The new iOS 11 changes the process, requiring a passcode to be entered before the device establishes trust with the computer. Until the passcode is entered, no data can be transferred from the device to the system—this means that law enforcement, even with access to an unlocked device, will not be able to extract and analyze data from the device in large amounts, according to ElcomSoft. This means they will only be able to manually look at information on the device from the device screen itself, and while they can still send information from the device to themselves, they cannot extract and analyze it in bulk in a more practical manner for large amounts of information.

ElcomSoft also notes that iOS 11 no longer stores old notifications on devices, removing another source of potential information for forensic investigators. While in the past, notifications that were never read or dismissed remained stored on the device’s backups despite being invisible to the user, those notifications—“pushed by pretty much every app of forensic significance,” as stated by ElcomSoft—will no longer be kept.

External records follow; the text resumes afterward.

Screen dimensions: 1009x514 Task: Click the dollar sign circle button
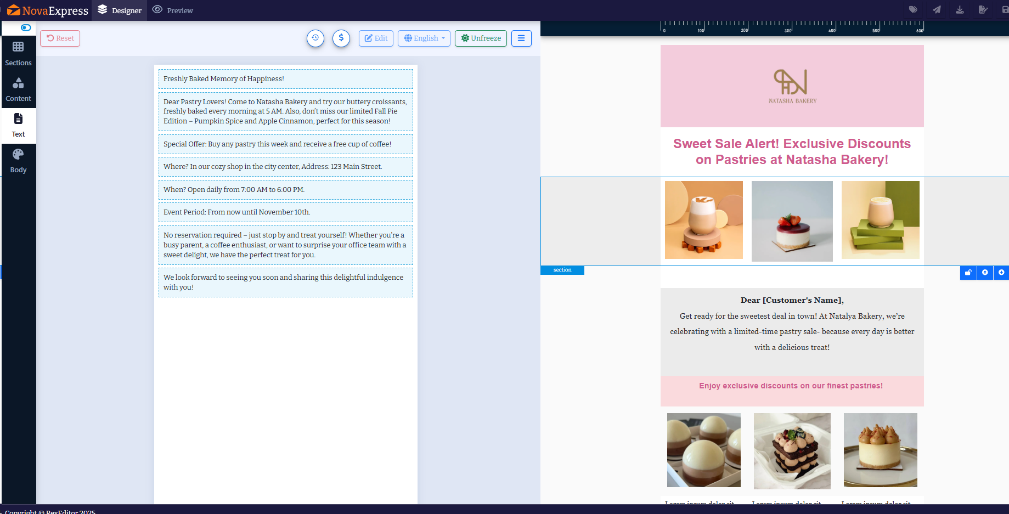pyautogui.click(x=341, y=38)
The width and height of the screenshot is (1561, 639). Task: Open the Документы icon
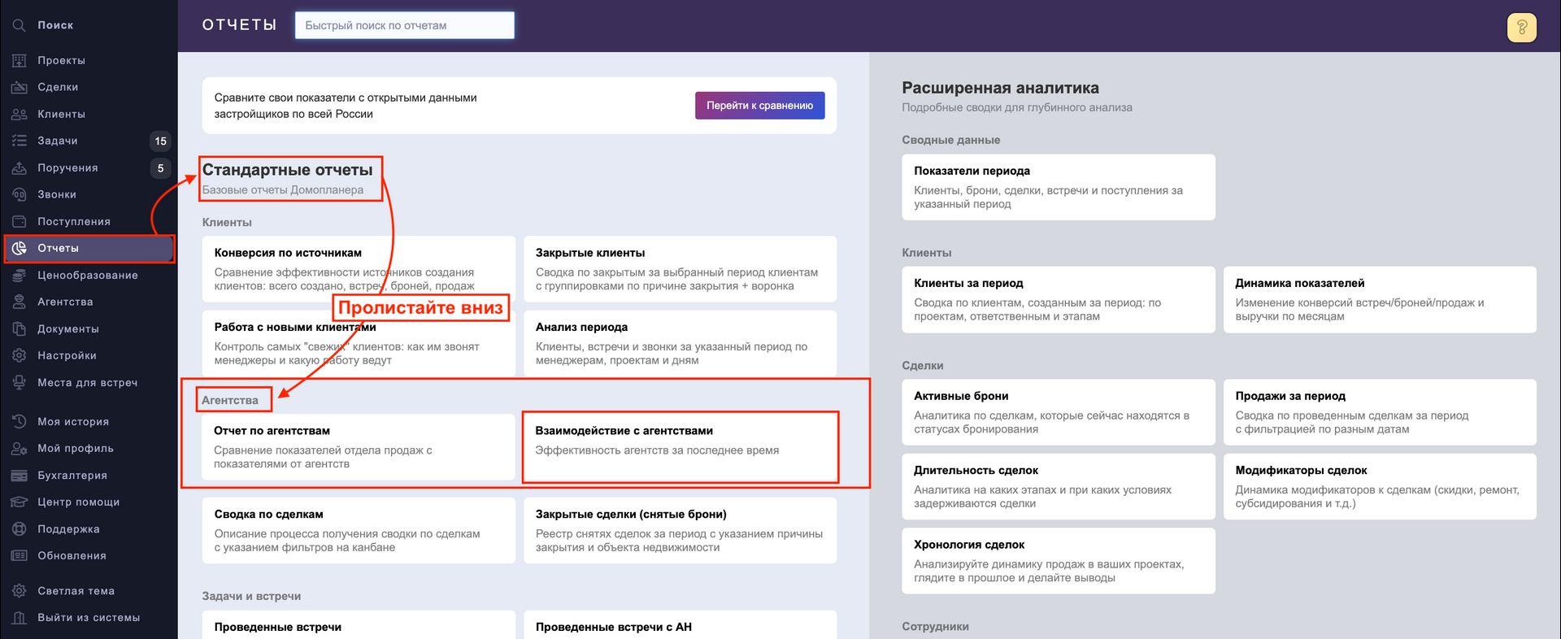click(20, 328)
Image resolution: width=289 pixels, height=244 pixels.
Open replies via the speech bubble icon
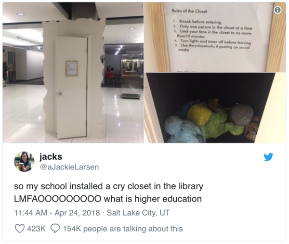pos(56,229)
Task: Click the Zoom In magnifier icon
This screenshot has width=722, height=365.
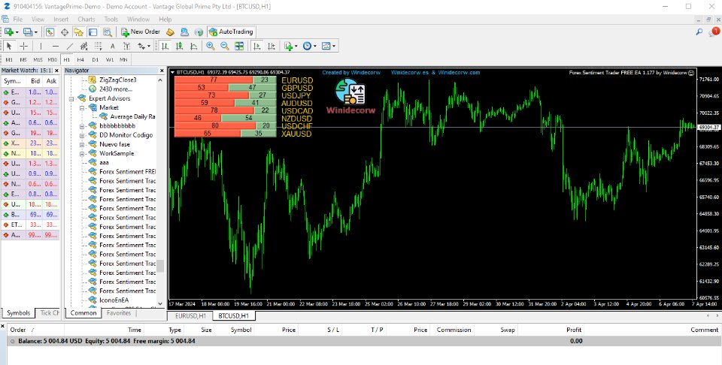Action: (x=210, y=46)
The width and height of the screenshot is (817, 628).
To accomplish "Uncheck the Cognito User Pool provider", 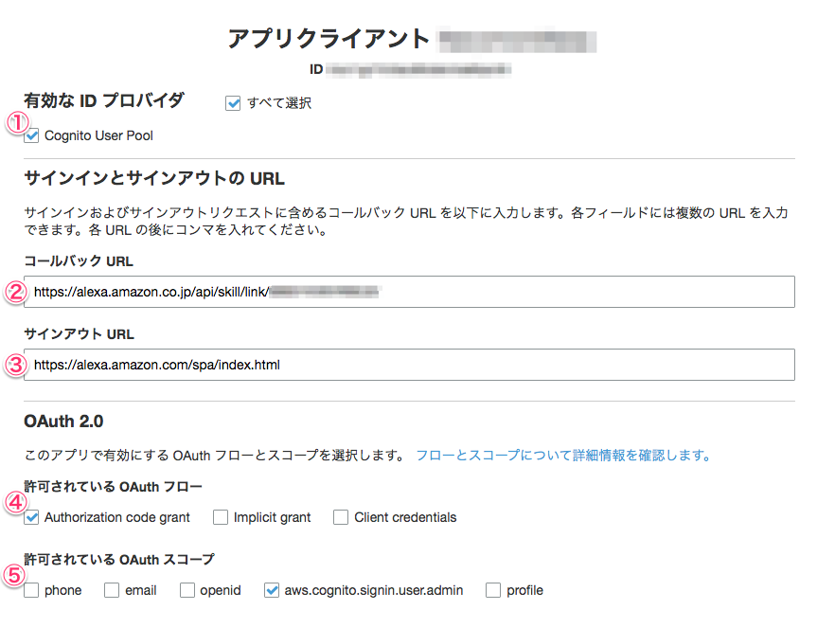I will (32, 135).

Apple has sparred with law enforcement over access to locked devices before, most notably in 2016 when the U.S. Justice Department tried to compel the company to help them unlock the iPhone of San Bernardino shooter Syed Rizwan Farook, as they were investigating the shooting that left 14 dead in the California city. Apple refused to help on privacy grounds, and the legal battle only ended when the FBI successfully unlocked the phone without the company’s help, The New York Times reported. Apple had previously removed their “back door” access to device information through the iOS 8 update in September 2014, leaving law enforcement largely unable to request data from locked devices through warrants, according to USA Today.